# can't get heat mats anywhere!



## WinterMillennium (Sep 7, 2007)

I'm assuming this is pandemic- and/or Brexit-related, but everywhere has been out of stock of heat mats for months! Anyone in the know able to give us an idea if this is going to improve any time soon?


----------



## Malc (Oct 27, 2009)

what size / wattage are you after ?


----------



## Malc (Oct 27, 2009)

That's crazy... tried three or four online places and all the larger sizes are out of stock on each site !!! - Wonder what the delay is... stuck container ship by chance


----------



## retic666 (Jan 18, 2021)

I've heard from a couple people that large heat mats are super hard to get hold of. I think the major companies are so far behind on manufacturing as soon as they produce some, they sell out instantly. Getting hold of reptile radiators is the same. Been months since anyone had these in stock.


----------



## LiasisUK (Sep 30, 2019)

Yes its to do with importation issues. Loads of equipment is hard to get hold of.


----------



## ScorpionColony (May 5, 2021)

my local pets at home had a lot of diff heat matts and thermostats, and I got one for my scorpion on ebay


----------



## Shellsfeathers&fur (Jan 18, 2009)

ScorpionColony said:


> my local pets at home had a lot of diff heat matts and thermostats, and I got one for my scorpion on ebay


Was it a proper recognised make or a cheap Chinese knock off and potentially dangerous?


----------



## ScorpionColony (May 5, 2021)

Shellsfeathers&fur said:


> Was it a proper recognised make or a cheap Chinese knock off and potentially dangerous?


- All electronics are potentially dangerous.

- Thinking buying branded goods protects you is dangerous

- Pets at home, only sell reputable brands to be honest, and they are in stock right now where I live

- The OP asked where has heat matts, I answered petsathome and ebay, your reply isn't even relevant. 

- People with low incomes, perhaps can't spend £50 + for a heat matt

_The days of exotic pets being for rich old men is over_


----------



## retic666 (Jan 18, 2021)

ScorpionColony said:


> my local pets at home had a lot of diff heat matts and thermostats, and I got one for my scorpion on ebay


You can still get smaller heat mats from most places Inc Pets At Home. It's the large heat mats 17" & over you can't get anywhere. People are wanting the large ones to setup incubators.


----------



## wilkinss77 (Sep 23, 2008)

ScorpionColony said:


> - All electronics are potentially dangerous.
> 
> - Thinking buying branded goods protects you is dangerous
> 
> ...


[email protected] are hardly cheap themselves tbh.


----------



## Shellsfeathers&fur (Jan 18, 2009)

ScorpionColony said:


> - All electronics are potentially dangerous.
> 
> - Thinking buying branded goods protects you is dangerous
> 
> ...


I asked if yours was a branded one from eBay. [email protected] would only sell branded ones, and yes they are mostly all made in China but they will have some 'markings' to say they are of a suitable standard etc.
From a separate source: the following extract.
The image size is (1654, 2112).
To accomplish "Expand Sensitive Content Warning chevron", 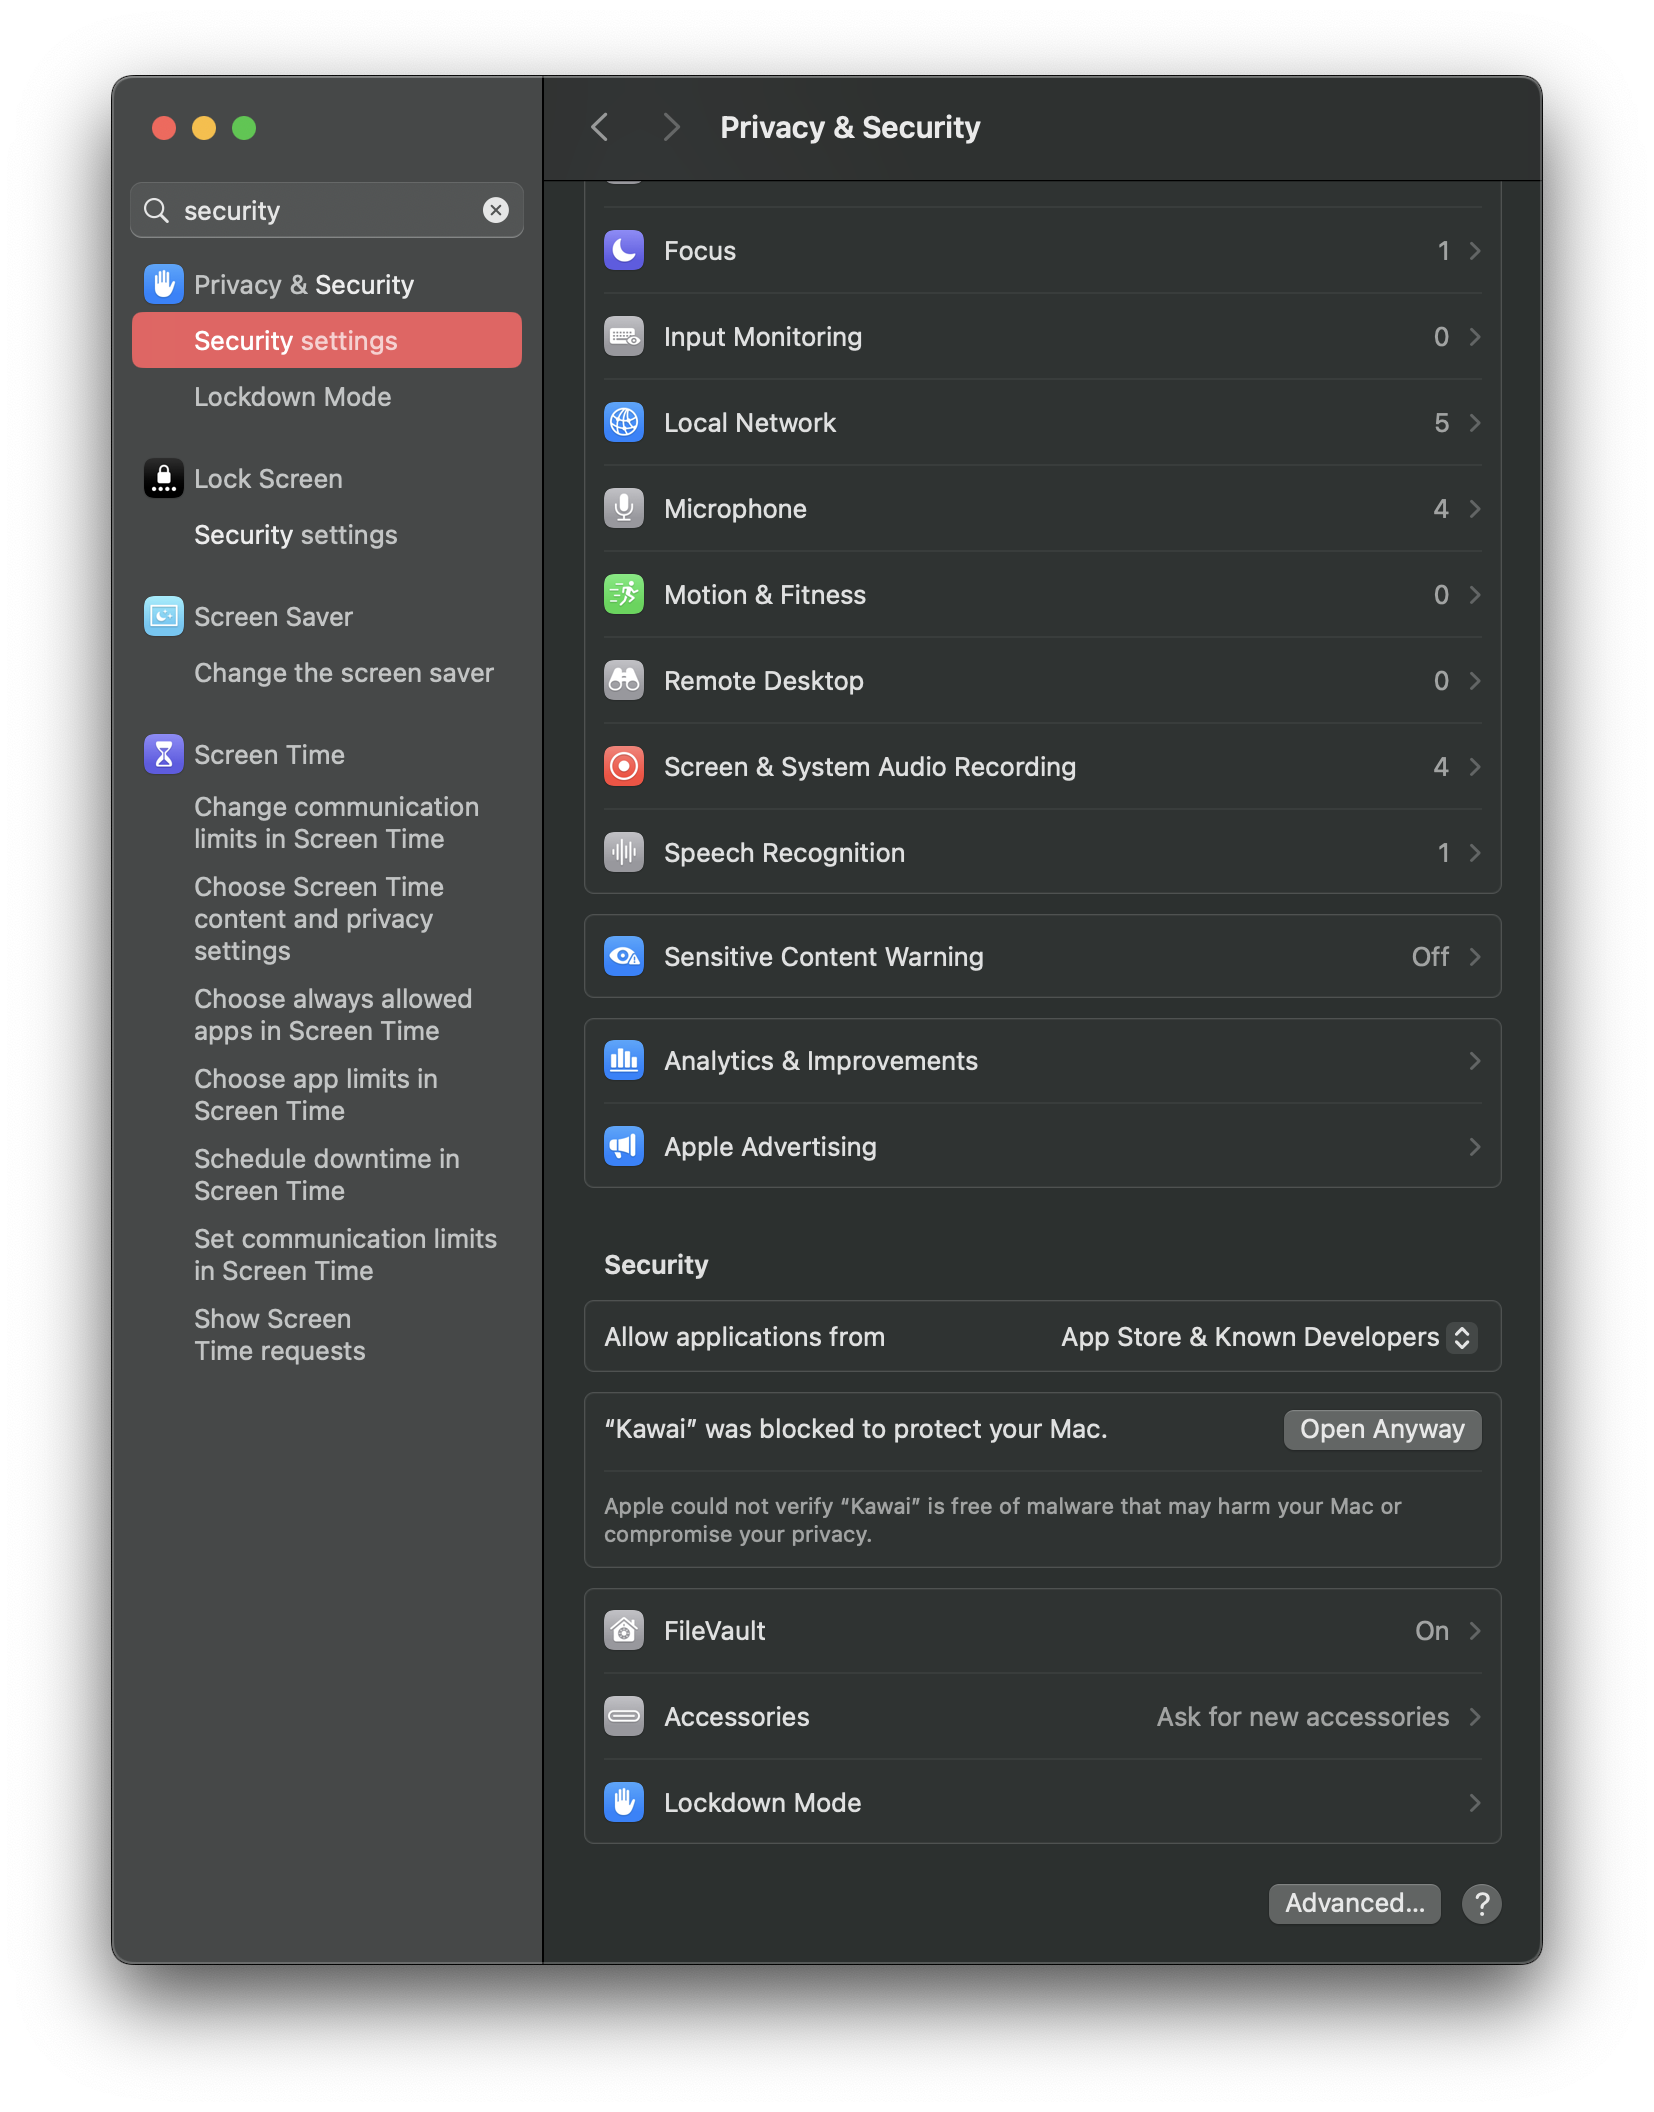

Often the ones on eBay are unbranded and have passed no tests, have no safely standard markings etc and are cheap for a reason.

Yes, you could argue that 'thinking buying branded goods protects you is dangerous' (rather ironic wording!), but at least you would have some recourse whereas as unbranded one from a Chinese seller....


----------



## ScorpionColony (May 5, 2021)

wilkinss77 said:


> [email protected] are hardly cheap themselves tbh.


Yeah, I know bro, I only mentioned them to let the OP know, they had some.

I got mine on ebay, cheers.


----------



## ScorpionColony (May 5, 2021)

retic666 said:


> You can still get smaller heat mats from most places Inc Pets At Home. It's the large heat mats 17" & over you can't get anywhere. People are wanting the large ones to setup incubators.


Oh I see, that makes sense then 

Because, PAH had lots of heat matts and thermostats, perhaps not the big ones though. 

cheers


----------



## retic666 (Jan 18, 2021)

ScorpionColony said:


> Oh I see, that makes sense then
> 
> Because, PAH had lots of heat matts and thermostats, perhaps not the big ones though.
> 
> cheers


Thats right. TBH I would buy from an online reptile shop instead of PAH. PAH aren't cheap & don't really deal with specialist reptile stuff.


----------